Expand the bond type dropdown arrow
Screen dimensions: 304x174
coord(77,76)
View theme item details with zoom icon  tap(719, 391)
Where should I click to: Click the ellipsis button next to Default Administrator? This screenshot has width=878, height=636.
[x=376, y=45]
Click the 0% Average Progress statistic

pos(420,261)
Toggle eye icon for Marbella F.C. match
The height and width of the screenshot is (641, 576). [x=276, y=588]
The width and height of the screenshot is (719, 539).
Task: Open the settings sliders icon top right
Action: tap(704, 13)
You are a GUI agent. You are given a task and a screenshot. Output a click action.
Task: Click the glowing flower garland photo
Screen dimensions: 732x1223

TASK ITEM: Write the records above out again, exactly as they are.

TASK OUTPUT:
Expand the bond type dropdown arrow
Screen dimensions: 304x174
coord(77,76)
View theme item details with zoom icon  tap(719, 391)
Where should I click to: Click the ellipsis button next to Default Administrator? This screenshot has width=878, height=636.
[x=376, y=45]
Click the 0% Average Progress statistic

pos(420,261)
Toggle eye icon for Marbella F.C. match
The height and width of the screenshot is (641, 576). [x=276, y=588]
The width and height of the screenshot is (719, 539).
Task: Open the settings sliders icon top right
Action: tap(704, 13)
You are a GUI agent. You are given a task and a screenshot. Output a click action.
Task: Click the glowing flower garland photo
Screen dimensions: 732x1223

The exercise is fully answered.